PSP Routing Architecture with Stripe, Adyen, and Worldpay: How Connector Configuration Drives Authorization Rates

In a multi-connector payment stack, the routing layer sits between the payment request and the connector API call. Before any transaction reaches Stripe, Adyen, or Worldpay, Hyperswitch runs three sequential checks:

  1. Eligibility filtering (which connectors can handle this specific transaction)
  2. Rule evaluation (which connector the merchant has configured for this transaction type)
  3. Dynamic scoring (which connector is currently performing best on this card type, currency, and amount).

The connector that clears all three gates receives the payment attempt. If it declines, cascading retry logic automatically routes to the next eligible connector without the customer seeing the failure. The gap between a 85% and 90% authorization rate on a $50M annual processing volume is $2.5M in recovered revenue. Connector configuration is what determines which side of that gap you're on. The goal should be maximise the first attempt auth rate (FAAR) as it has multiple benefits such as : better user experience and higher auth rates than a failed retry transaction.

Where the routing layer sits in the payment stack

Payment orchestration layer: A software layer that sits above individual payment connectors (PSPs) and intercepts every payment request before it reaches a connector API. The orchestration layer handles connector selection, retry logic, and fallback routing functions that connectors themselves do not perform.

In Hyperswitch's architecture, the routing decision is made entirely before any connector is called. The sequence is:

Payment Request from Merchant
→ Eligibility Filter: Which connectors can handle this?
→ Rule-Based Routing Active? If yes: Rule Evaluation (top-to-bottom merchant rules). If no: Dynamic Scoring (MAB auth-rate algorithm).
→ Rule matched? If yes: Selected Connector (e.g. Stripe). If no: Dynamic Scoring.
→ Downtime Check: Is connector healthy? If healthy: Connector API Call (Stripe / Adyen / Worldpay). If degraded: Elimination Routing (next eligible connector).
→ Authorized: Success. Declined: Cascading Retry (next connector in order).

Stripe, Adyen, and Worldpay are all leaf nodes in this architecture, they receive payment attempts, they don't make routing decisions. The routing decisions happen upstream, in the orchestration layer, based on connector configuration the merchant controls.

This placement matters for authorization rate optimization. By the time a transaction reaches Stripe, the routing layer has already determined that Stripe is the right connector for this transaction. If Stripe declines, the routing layer has already determined the next connector to try. The connector sees one payment attempt. The merchant sees one outcome - authorized or not regardless of how many connector attempts happened internally.

**Entries shown:**
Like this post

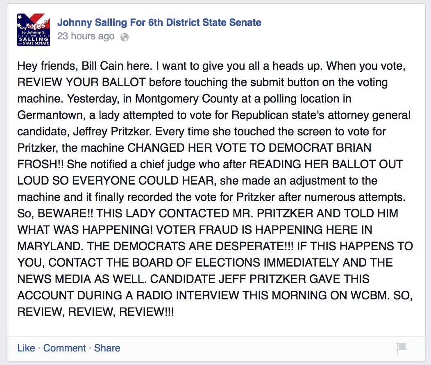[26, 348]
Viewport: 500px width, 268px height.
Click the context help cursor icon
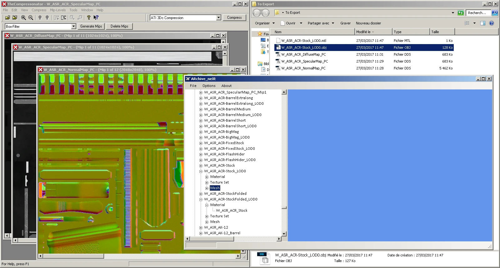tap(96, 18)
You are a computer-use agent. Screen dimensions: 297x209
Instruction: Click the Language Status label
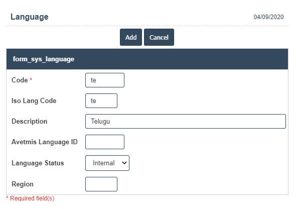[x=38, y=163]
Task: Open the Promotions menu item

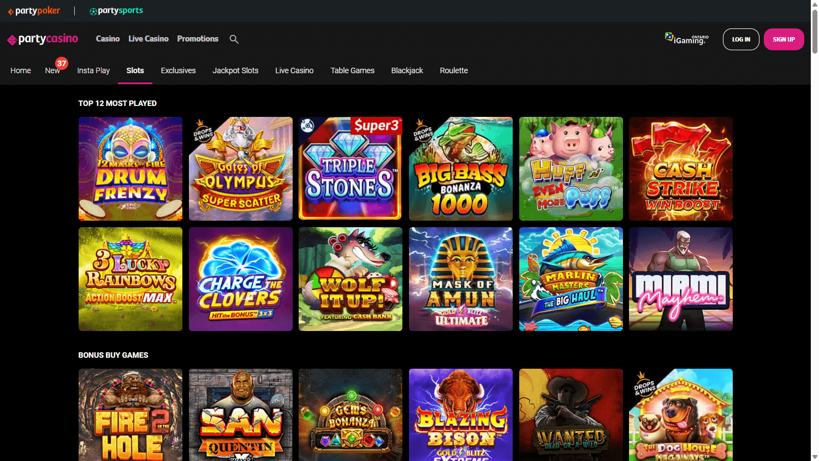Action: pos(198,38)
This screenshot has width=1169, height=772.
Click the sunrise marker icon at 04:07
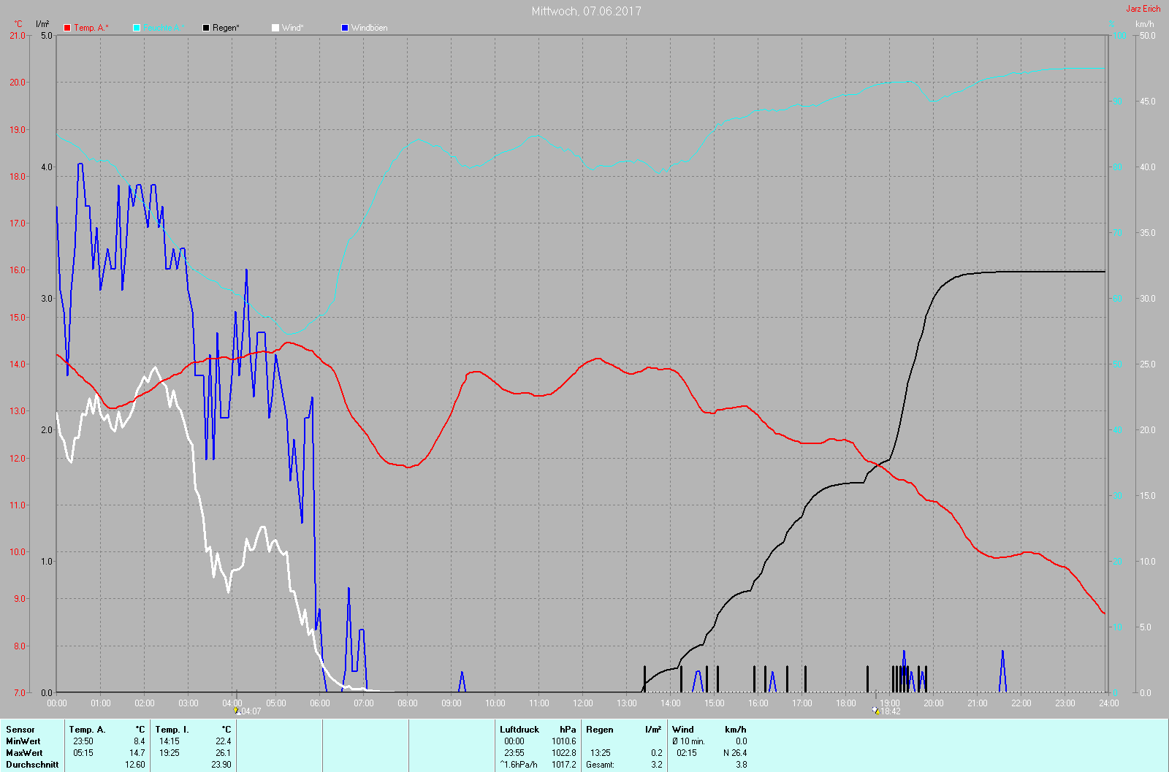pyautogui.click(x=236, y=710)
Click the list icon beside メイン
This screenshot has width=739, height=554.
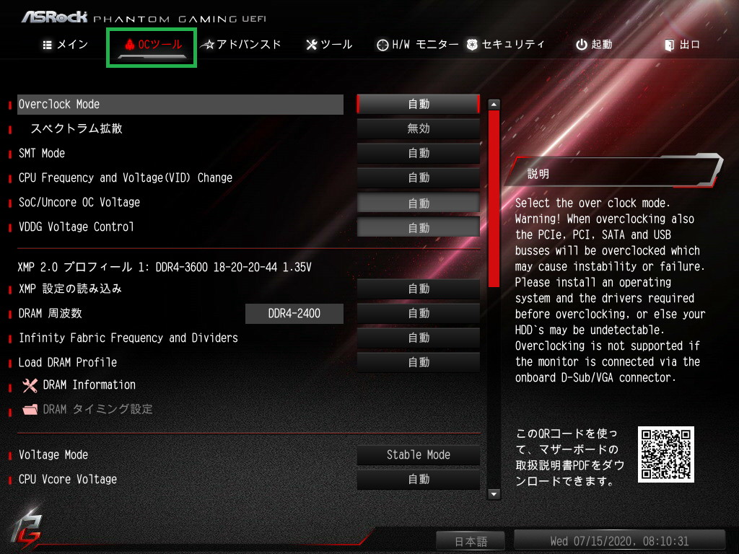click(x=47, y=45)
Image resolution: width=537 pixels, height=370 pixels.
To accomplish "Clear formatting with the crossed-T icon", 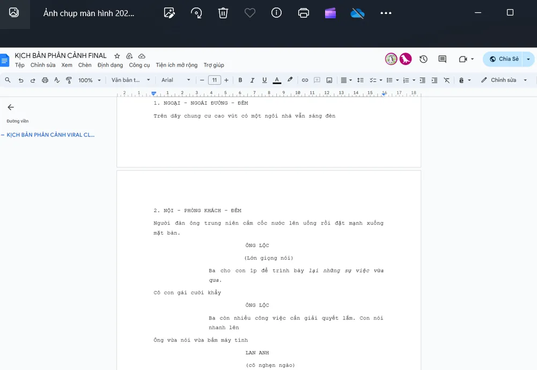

==

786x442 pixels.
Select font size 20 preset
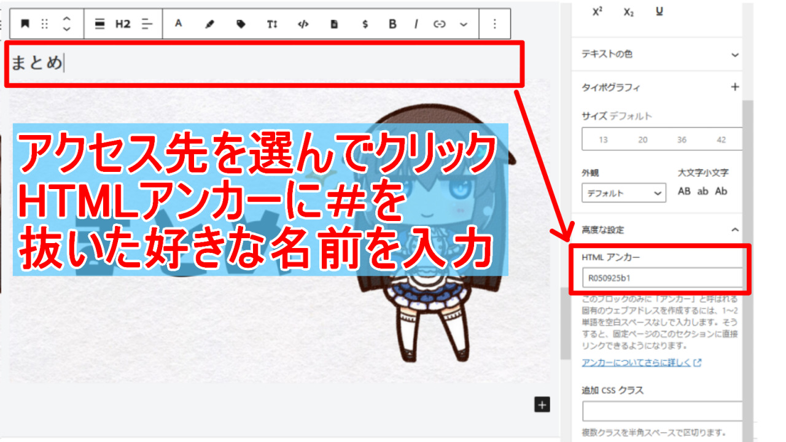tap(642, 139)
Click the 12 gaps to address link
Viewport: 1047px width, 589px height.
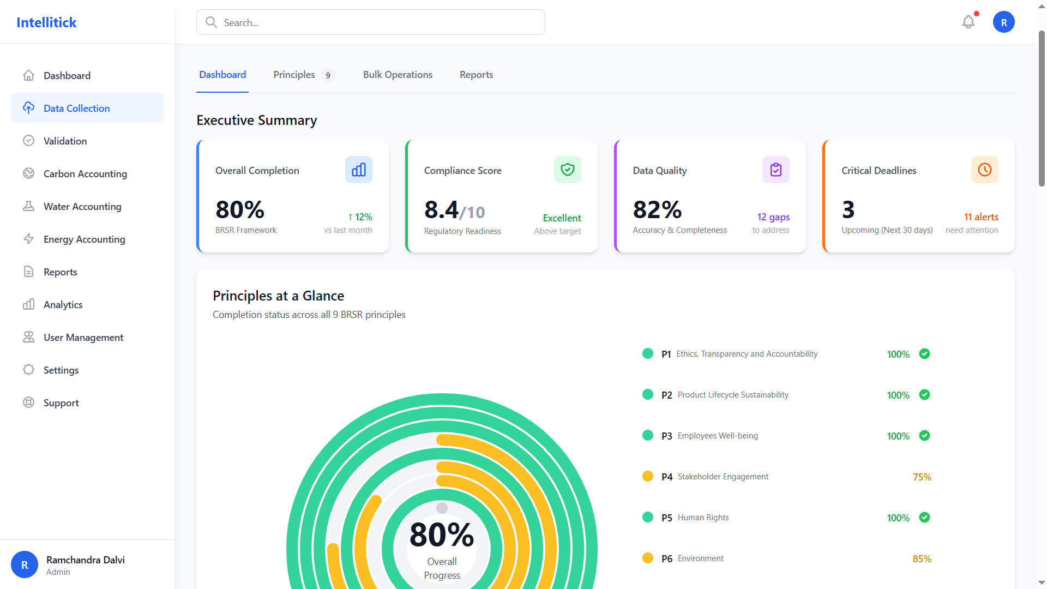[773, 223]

**Your tasks:**
1. In the payment routing text, what are the three sequential checks that Hyperswitch runs before a transaction reaches a connector?
2. Format the rows from the line containing "Like this post" down to the line containing "formatting with the", both included, as a JSON list of strings with one string per line and blank lines skipped. Leave the pictures out.
The rows have nothing to do with the payment routing text, and neither depends on the other.

**Answers for the tasks:**
1.
1. Eligibility filtering (which connectors can handle this specific transaction)
2. Rule evaluation (which connector the merchant has configured for this transaction type)
3. Dynamic scoring (which connector is currently performing best on this card type, currency, and amount)

2.
[
  "Like this post",
  "[26, 348]",
  "Viewport: 500px width, 268px height.",
  "Click the context help cursor icon",
  "tap(96, 18)",
  "You are a computer-use agent. Screen dimensions: 297x209",
  "Instruction: Click the Language Status label",
  "[x=38, y=163]",
  "Task: Open the Promotions menu item",
  "Action: pos(198,38)",
  "This screenshot has width=1169, height=772.",
  "Click the sunrise marker icon at 04:07",
  "pyautogui.click(x=236, y=710)",
  "Click the list icon beside メイン",
  "This screenshot has width=739, height=554.",
  "click(x=47, y=45)",
  "Image resolution: width=537 pixels, height=370 pixels.",
  "To accomplish \"Clear formatting with the crossed-T icon\", "
]